Gaura plants may flop over in the garden, and while staking is always an option, you can use supportive companion plants that will keep the flower spikes out of the mud. Rigid, upright flowers like yarrow, 'Autumn Joy' sedum, or liatris have similar growing conditions and blooming times. A trio of butterfly weed, globe thistle, and gaura is a stunning combination in a dry garden that will bring the pollinators by the score.
Gaura thrives and blooms best in full sun but will tolerate some afternoon shade, particularly in hot climates.
Along with plenty of sunshine, excellent drainage is the key to success with gaura. They aren’t the longest-lived perennials in any case, and wet winter soil will kill these drought-tolerant natives. Amend the soil with a mix of compost and grit or, better yet, plant them in raised beds. Space the plants at least 12 inches apart, and plant in groups of three or five plants for maximum impact.
Water gaura infrequently but deeply to help the plants establish their deep roots.
Gaura (Wandflower) Varieties
There are several beautiful varieties of gaura to choose from, including:
- Corrie’s Gold: The gold in this plant refers not to the flowers, but to the marvelous variegated foliage. Flowers are white tinged with pink.
- Crimson Butterflies: Bright pink flowers on red stems hover above burgundy foliage.
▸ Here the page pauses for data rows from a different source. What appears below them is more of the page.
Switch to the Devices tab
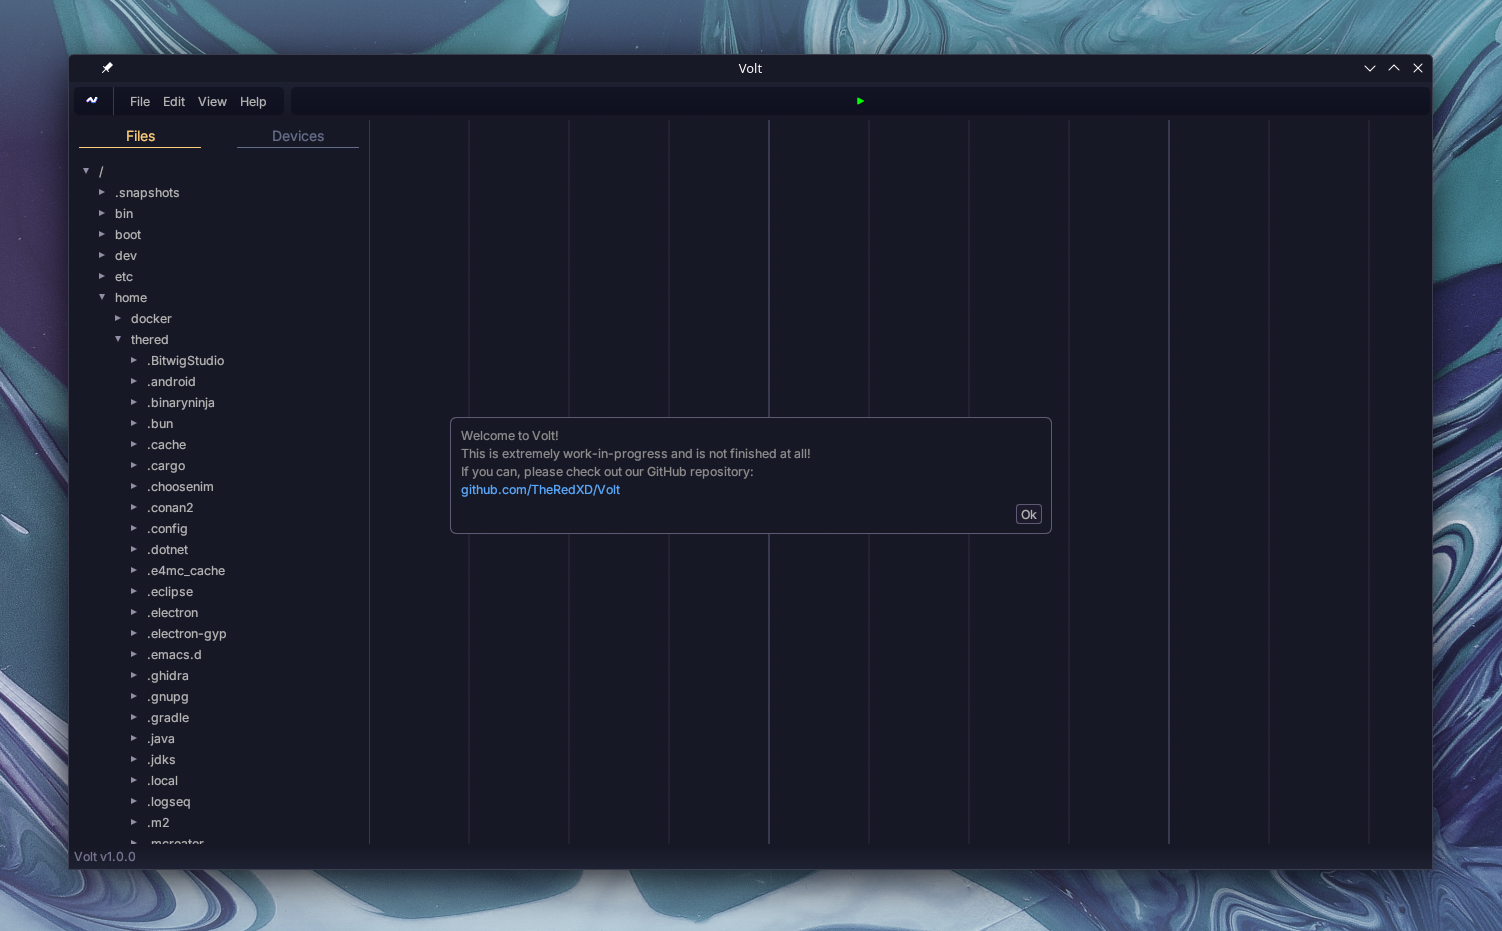 [298, 136]
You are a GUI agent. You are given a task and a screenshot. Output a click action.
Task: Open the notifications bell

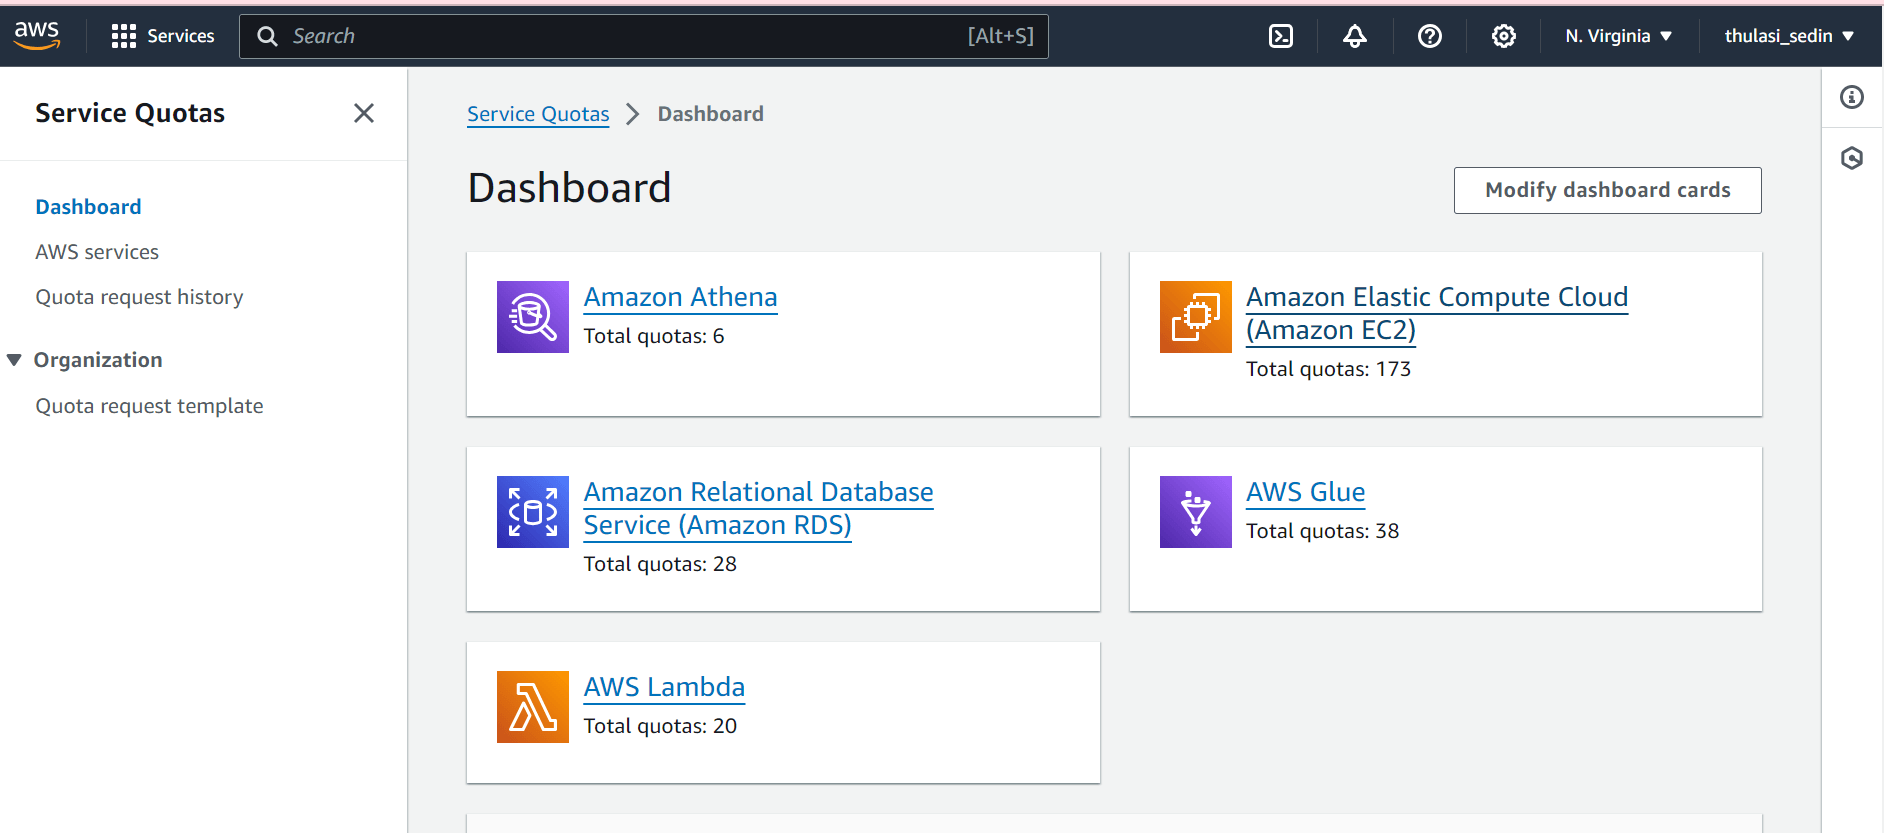click(x=1354, y=36)
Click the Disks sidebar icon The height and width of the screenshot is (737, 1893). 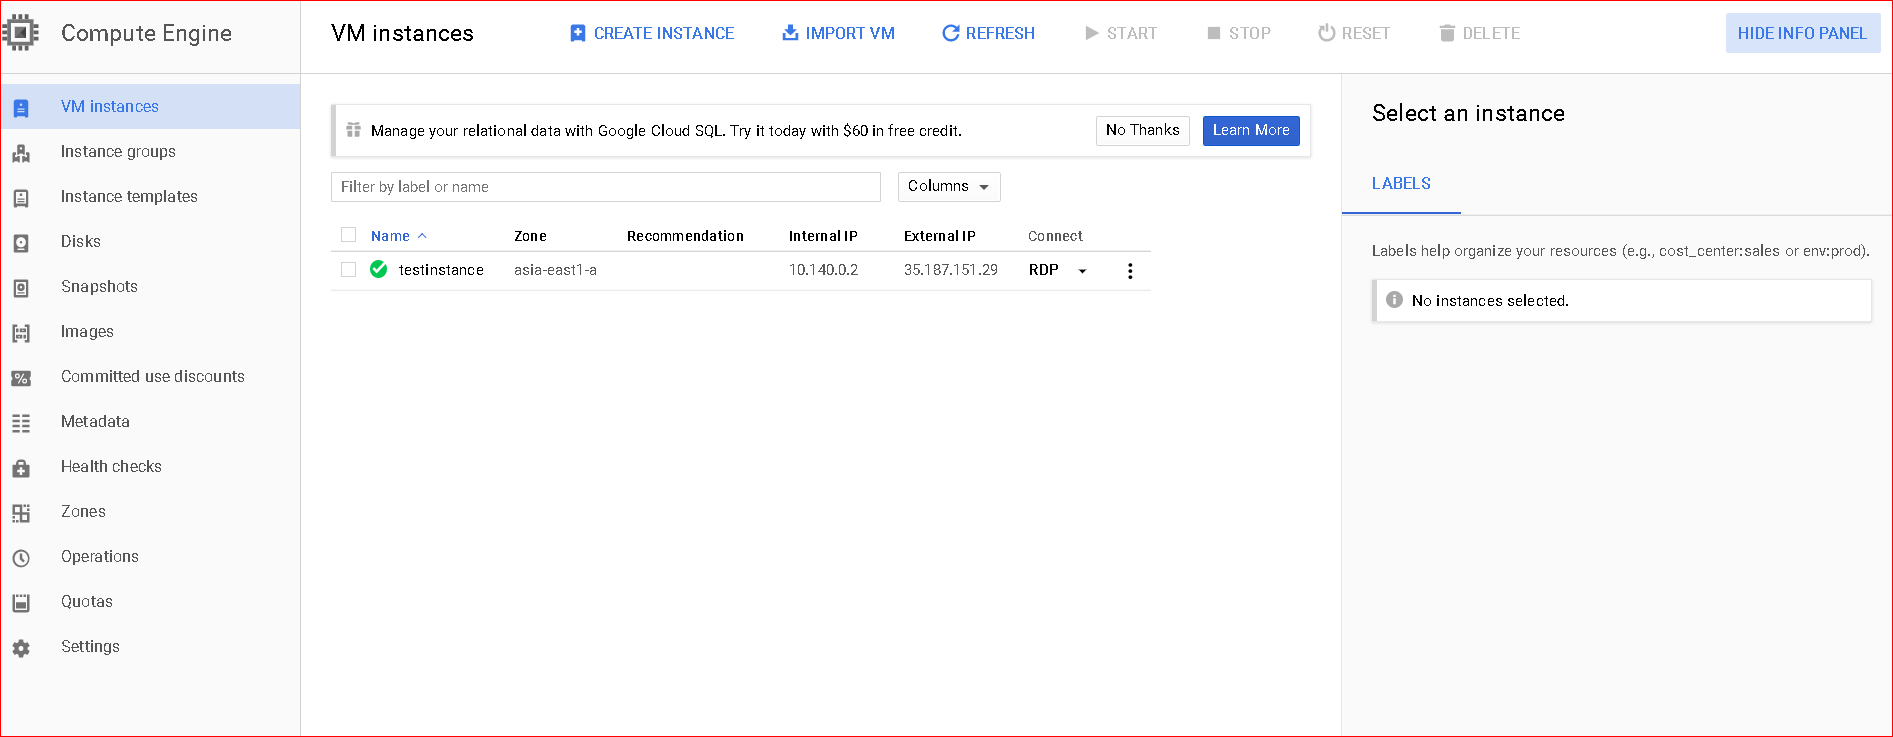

Partner them with blue or green-flowering plants for a head-turning combination.
- Passionate Rainbow: As if the pink flower wands weren’t enough, the foliage is also edged in pink.
- Siskiyou Pink: These showy rose-pink flowers are the most common variety in the trade.
- Sparkle White: Dainty white flowers are tinged with pink in this elegant gaura variety. It received the Fleuroselect Gold Medal in 2014 for its beauty and garden performance.
Cutting back the stems of gaura after the first main bloom will encourage a tidy plant and spur repeat blooming.
Propagating Gaura (Wandflower)
If you want to propagate your gaura plants, just wait for the following season, when new seedlings will emerge from these self-seeding plants. Division is tricky due to the long taproot, and plants shouldn’t need dividing to stay vigorous.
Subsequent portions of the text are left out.